El Día Internacional contra el Cáncer de Mama, que repito, anualmente mata a más de 300 mujeres hondureñas, debe asumirse ya, con políticas públicas, en términos presupuestales y con una mayor responsabilidad y sensibilidad social, considerando todos los recursos para la atención a la población femenina, desde la prevención y desde el origen de este dramático problema de salud pública.

Sólo la implementación efectiva y crucial de políticas públicas mejorará los resultados e impactará en las cifras, en la salud de las mujeres y en la reducción de la mortalidad asociada al cáncer de mama.

Son varios y pendientes los desafíos y pocos los esfuerzos realizados en Honduras para enfrentar el reto de avanzar hacia un esquema integral de atención que en principio garantice el acceso a programas de prevención, de calidad en atención, y no digamos, de tratamientos eficaces.

Nuestra primera responsabilidad, como sociedad, será siempre crear y promover conciencia entre mujeres y hombres sobre la detección temprana del cáncer de mama.

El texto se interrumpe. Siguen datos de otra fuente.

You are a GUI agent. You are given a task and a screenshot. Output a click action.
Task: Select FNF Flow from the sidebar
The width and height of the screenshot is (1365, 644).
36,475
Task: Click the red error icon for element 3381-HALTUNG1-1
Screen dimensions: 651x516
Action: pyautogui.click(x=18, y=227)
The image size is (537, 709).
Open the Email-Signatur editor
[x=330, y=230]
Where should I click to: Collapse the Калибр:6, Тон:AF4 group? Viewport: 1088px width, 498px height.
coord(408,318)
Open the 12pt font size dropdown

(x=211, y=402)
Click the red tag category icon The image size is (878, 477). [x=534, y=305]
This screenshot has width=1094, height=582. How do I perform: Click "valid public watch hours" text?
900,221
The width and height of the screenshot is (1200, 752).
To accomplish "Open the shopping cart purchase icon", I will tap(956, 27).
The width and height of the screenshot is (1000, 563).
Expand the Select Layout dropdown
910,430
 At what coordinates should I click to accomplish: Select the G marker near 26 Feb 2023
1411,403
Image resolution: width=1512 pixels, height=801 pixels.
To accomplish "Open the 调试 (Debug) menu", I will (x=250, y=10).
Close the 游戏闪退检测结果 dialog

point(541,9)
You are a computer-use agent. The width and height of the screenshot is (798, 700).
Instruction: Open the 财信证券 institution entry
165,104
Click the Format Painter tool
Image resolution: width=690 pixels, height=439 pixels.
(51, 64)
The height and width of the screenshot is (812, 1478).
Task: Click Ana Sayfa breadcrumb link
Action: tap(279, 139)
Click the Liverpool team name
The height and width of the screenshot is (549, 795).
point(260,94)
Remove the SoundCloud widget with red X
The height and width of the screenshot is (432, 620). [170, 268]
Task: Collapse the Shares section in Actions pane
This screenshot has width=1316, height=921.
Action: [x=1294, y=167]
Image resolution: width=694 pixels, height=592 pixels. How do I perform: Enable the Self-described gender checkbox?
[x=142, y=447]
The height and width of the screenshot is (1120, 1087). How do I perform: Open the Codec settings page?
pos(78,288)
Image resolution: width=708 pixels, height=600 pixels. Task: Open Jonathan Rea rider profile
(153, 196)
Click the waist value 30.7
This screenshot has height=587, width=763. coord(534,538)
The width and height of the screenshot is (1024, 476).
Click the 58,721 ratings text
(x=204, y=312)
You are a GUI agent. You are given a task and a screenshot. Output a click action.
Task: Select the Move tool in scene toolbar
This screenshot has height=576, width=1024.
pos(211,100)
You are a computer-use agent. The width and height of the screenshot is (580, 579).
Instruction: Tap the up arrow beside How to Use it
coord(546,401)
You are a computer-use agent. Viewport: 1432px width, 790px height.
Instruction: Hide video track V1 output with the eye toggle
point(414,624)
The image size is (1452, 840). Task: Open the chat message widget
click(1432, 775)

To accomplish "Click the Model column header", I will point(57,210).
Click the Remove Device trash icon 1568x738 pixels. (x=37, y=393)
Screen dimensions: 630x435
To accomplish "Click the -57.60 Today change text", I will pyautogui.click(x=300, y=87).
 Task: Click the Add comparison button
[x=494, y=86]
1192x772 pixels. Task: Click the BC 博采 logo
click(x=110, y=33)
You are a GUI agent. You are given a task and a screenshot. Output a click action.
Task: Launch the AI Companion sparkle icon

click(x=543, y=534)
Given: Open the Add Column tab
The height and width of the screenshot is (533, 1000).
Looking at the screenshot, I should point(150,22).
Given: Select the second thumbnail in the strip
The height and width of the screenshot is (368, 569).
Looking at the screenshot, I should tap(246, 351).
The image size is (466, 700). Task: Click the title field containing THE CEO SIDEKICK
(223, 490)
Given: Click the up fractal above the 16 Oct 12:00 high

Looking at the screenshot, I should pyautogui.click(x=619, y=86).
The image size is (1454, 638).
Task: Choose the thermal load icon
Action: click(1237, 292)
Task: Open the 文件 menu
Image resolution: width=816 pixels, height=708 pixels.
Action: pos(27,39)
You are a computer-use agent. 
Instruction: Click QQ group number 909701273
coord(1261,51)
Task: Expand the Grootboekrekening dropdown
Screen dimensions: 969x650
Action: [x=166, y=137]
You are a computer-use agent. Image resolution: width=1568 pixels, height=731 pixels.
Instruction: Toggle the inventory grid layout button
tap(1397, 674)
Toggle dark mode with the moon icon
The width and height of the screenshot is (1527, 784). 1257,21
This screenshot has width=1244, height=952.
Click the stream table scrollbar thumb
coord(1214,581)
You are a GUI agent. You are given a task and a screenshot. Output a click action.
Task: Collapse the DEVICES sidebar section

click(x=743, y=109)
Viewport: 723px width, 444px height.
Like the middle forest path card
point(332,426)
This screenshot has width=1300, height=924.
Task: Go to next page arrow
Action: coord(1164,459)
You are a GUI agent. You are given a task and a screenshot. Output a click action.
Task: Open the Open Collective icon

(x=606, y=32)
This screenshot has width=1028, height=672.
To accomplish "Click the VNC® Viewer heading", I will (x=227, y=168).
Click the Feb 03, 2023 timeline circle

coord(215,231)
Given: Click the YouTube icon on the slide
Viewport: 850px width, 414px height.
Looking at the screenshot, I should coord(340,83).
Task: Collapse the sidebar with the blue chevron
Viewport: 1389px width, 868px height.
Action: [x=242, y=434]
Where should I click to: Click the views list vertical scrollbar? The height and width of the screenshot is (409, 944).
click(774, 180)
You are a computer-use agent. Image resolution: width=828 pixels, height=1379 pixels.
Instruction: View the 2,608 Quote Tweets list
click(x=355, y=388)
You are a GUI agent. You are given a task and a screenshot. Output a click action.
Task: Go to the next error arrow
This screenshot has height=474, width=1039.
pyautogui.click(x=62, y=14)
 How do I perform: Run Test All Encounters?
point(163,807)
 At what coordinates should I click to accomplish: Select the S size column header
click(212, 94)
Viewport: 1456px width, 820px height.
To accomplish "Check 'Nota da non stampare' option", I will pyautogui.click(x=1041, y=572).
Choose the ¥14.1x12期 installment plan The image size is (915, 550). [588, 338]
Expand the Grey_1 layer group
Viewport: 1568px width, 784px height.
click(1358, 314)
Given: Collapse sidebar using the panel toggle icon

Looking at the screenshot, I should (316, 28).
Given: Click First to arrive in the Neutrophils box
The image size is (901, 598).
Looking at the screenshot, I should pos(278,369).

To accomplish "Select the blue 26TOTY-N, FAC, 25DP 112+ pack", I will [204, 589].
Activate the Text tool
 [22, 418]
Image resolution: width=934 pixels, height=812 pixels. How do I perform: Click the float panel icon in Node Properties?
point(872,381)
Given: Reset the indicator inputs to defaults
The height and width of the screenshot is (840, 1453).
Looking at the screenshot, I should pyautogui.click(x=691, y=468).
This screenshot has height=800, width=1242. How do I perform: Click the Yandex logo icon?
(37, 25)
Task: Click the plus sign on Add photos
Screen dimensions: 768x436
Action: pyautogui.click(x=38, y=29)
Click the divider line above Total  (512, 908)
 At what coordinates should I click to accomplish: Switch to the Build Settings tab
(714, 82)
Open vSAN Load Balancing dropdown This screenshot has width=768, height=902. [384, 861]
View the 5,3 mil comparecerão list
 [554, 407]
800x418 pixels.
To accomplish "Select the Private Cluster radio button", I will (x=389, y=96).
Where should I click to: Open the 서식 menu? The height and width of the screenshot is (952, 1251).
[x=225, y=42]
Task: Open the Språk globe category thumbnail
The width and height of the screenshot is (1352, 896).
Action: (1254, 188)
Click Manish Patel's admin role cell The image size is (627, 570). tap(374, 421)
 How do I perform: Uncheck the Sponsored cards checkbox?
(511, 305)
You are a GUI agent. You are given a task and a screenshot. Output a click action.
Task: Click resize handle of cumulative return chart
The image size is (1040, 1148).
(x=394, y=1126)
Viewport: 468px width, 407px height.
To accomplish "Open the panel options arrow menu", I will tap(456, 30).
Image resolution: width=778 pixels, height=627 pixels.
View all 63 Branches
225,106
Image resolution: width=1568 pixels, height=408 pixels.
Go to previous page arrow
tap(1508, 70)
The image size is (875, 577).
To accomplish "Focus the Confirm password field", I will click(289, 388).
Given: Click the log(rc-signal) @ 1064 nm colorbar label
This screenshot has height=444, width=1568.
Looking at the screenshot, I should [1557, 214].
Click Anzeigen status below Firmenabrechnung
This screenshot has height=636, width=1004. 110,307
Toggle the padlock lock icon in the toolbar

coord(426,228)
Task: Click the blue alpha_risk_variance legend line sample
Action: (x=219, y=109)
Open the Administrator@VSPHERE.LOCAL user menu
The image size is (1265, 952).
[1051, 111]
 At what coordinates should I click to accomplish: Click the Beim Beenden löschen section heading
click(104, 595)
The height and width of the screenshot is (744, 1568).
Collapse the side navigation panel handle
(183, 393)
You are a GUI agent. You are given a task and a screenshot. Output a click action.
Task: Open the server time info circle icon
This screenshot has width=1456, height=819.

En Honduras, a lo sumo, sólo 10 por ciento de los casos de cáncer de mama son detectados en etapa uno. El 75 por ciento de los casos son descubiertos hasta la tercera etapa, lo que disminuye las posibilidades de recuperación total de un 85% en la primera etapa hasta un 35%.

La toma de consciencia, entonces, ayuda ya que cuanto más temprano es el diagnóstico, más posibilidades existen de superarlo. Pero hay que recalcar sobre la urgencia de que se implementen políticas públicas sobre la enfermedad y su incidencia, centradas en el diagnóstico oportuno y un tratamiento de calidad, con el objetivo de reducir la mortalidad y mejorar la atención a las pacientes.

Necesitamos como país avanzar hacia el manejo integral del paciente, a partir del fortalecimiento del sistema público de salud. Ciertamente, estamos como en pañales, en campañas permanentes para prevenir la enfermedad.

Es necesario sí, insistir en hacer conciencia sobre la importancia de la detección temprana, pero serán la instauración de políticas públicas, diseñadas para abordar un problema de salud creciente, lo que le va a permitir a las mujeres tener acceso a un tratamiento adecuado, mejorar la vida de las pacientes y reducir la mortalidad.

Aunque el mensaje de las campañas hagan más énfasis en la autoexploración, en la detección temprana, hay que decir que eso no es suficiente. Es indispensable, sí, seguirle diciendo a las mujeres de 40 años o más, que deben realizarse una mastografía al año, aun en casos en los que no se presenten factores de riesgo, pero aquí, lo que urge, es que el sistema sanitario público asuma ya el cargo directo de este creciente problema de salud.